Developing AI models ethically: Ensuring copyright compliance and factual validation

When constructing large language models (LLMs), developers require immense amounts of training data, often measured in hundreds of terabytes or even petabytes. The challenge lies in obtaining this data without violating copyright laws or using inaccurate information and avoiding potential lawsuits.

Some AI developers have been discovered collecting pirated ebooks, proprietary code, or personal data from online sources without consent. This stems from a competitive push to develop the largest possible models, increasing the likelihood of using copyrighted training data, causing environmental damage, and producing inaccurate results. A more effective approach would be to develop smart language models (SLMs) with a horizontal knowledge base, using ethically-sourced training data and fine-tuning to address specific business challenges.
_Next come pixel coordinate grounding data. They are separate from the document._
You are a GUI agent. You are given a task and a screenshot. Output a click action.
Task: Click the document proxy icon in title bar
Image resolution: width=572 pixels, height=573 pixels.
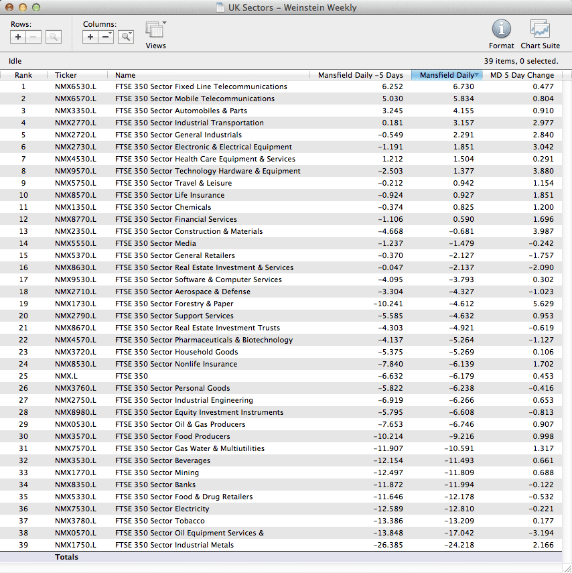pos(220,8)
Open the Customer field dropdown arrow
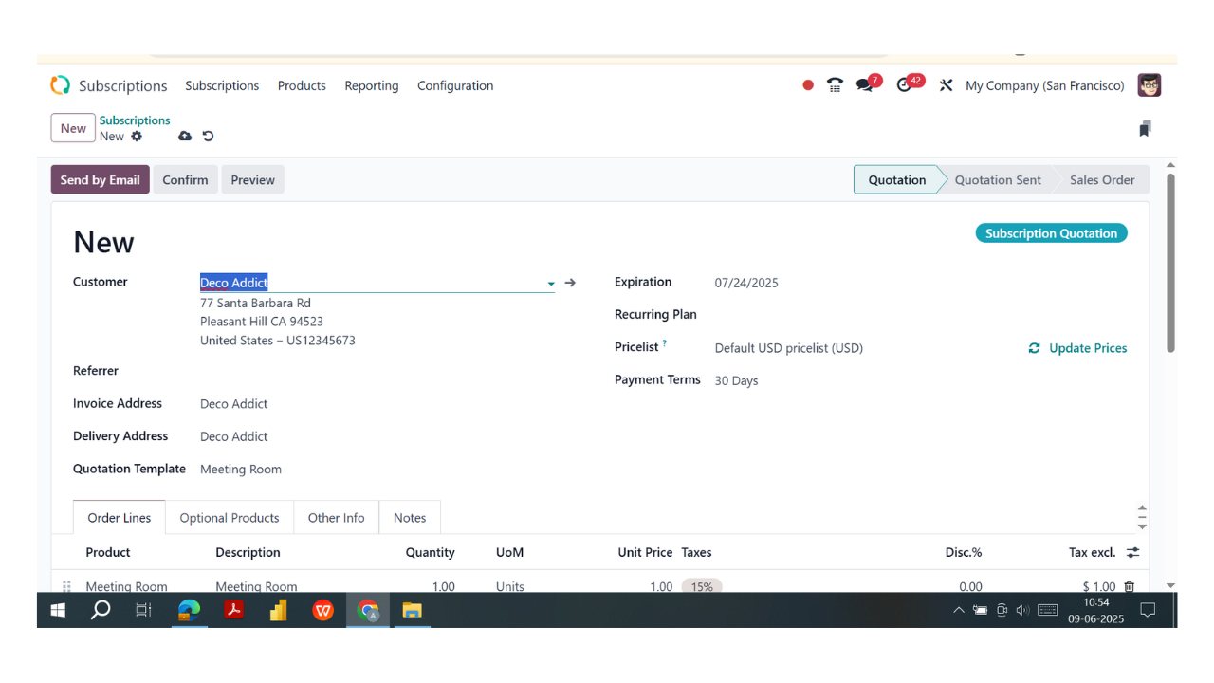Viewport: 1214px width, 683px height. (550, 283)
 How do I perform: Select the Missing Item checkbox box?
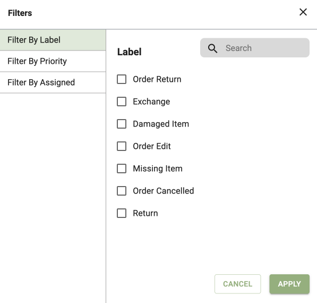(x=122, y=169)
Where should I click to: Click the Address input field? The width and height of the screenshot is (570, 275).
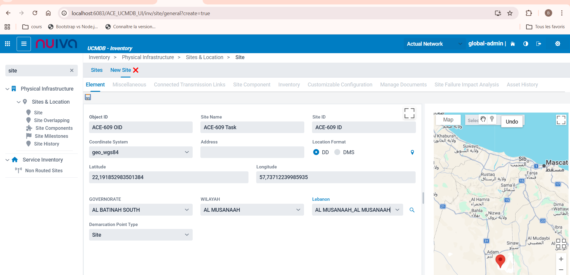click(x=252, y=152)
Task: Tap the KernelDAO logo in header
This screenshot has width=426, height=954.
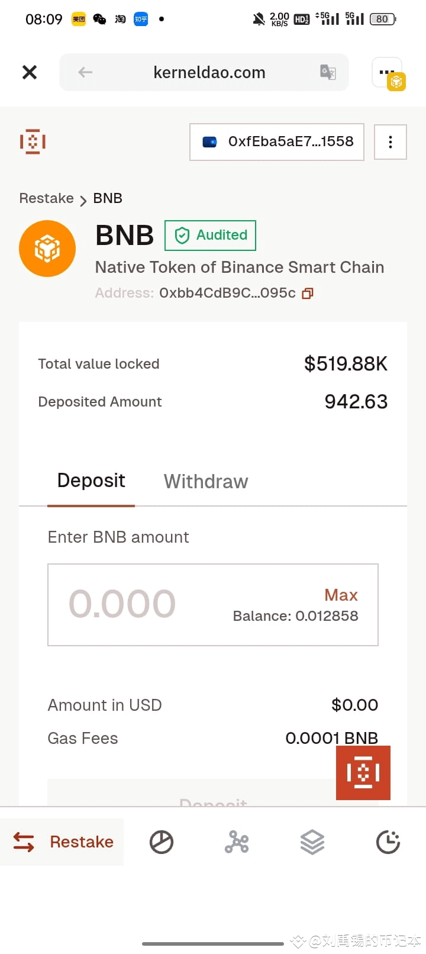Action: coord(33,142)
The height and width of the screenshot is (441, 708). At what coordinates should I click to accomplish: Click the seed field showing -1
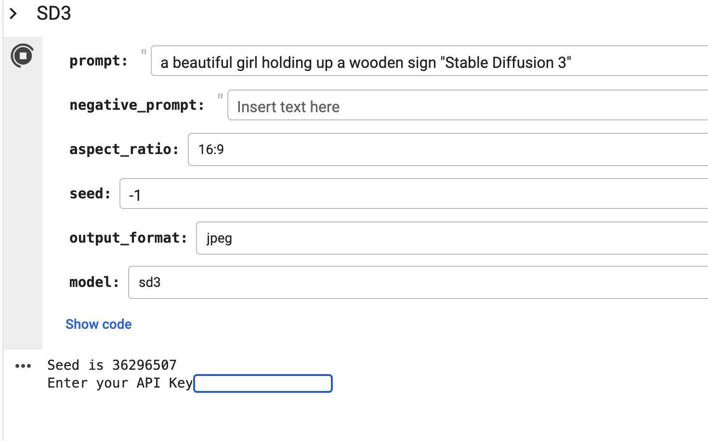[x=414, y=194]
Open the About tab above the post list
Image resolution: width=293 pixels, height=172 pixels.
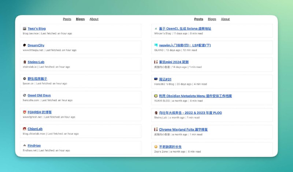[225, 19]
Avoiding Copyright Infringement and Illegal Datasets

To ensure AI models comply with future regulations, developers must verify the sources of all training data. This is often easier for large corporations like Amazon or Microsoft, who possess vast amounts of user data. Start-ups, however, face difficulties in gathering comparable data whilst avoiding copyrighted material.

Firstly, developers should obtain the necessary permissions or licences to access and use selected datasets, and establish rules governing data collection and storage. Secondly, consider using smaller datasets to train models or fine-tune existing open-source alternatives. This simplifies data collection and verification whilst offering the opportunity to enhance reliability in specific domains or industries.

Synthetic training data offers another alternative, as it can achieve higher accuracy levels and circumvent copyright issues entirely.

Addressing Specific Problems

Developers should identify the specific problem they aim to solve, such as locating relevant papers within vast scientific research repositories, and train their model on a focused, labelled dataset from authoritative sources, like publicly-available academic research.

Ensuring Accuracy and Preventing Misinformation

By aggregating a high-quality, thoroughly-appraised set of training data, developers can ensure their models provide accurate, informed responses and reduce the spread of misinformation. Factual validation should be a key aspect of model architecture.

Developers should aim to construct models with more selective unsupervised learning, enhanced attention spans, and improved focus, using internal mechanisms to filter data before incorporating it into the training process.

Pursuing a Smarter Approach to Language Models

Current LLMs built by large corporations consume vast amounts of electricity and resources. For instance, training BigScience’s model, BLOOM, cost $7 million worth of grants on one of the world’s biggest supercomputers: Jean Zay in Paris. This is not only environmentally damaging but also highly inefficient. By refining the training process and focusing on specific use-cases, we can develop sustainable, futureproof models.

In specialized, technical domains, quality is significantly more important than quantity. Developers could also consider using a swarm of smart language model agents to tackle multiple facets of a business problem, rather than relying on a single LLM.

We must focus on 'data-centric AI' if we want to push the industry beyond where it is today. This means engineering the data required to construct specific AI models, improving data quality and labeling to match cutting-edge algorithms.

To create AI models that comply with copyright laws, developers should prioritize quality over quantity. They must research sources, understand data requirements for specific use-cases, and implement factual validation mechanisms to ensure accuracy. By working together, we can develop smarter language models, not merely larger ones.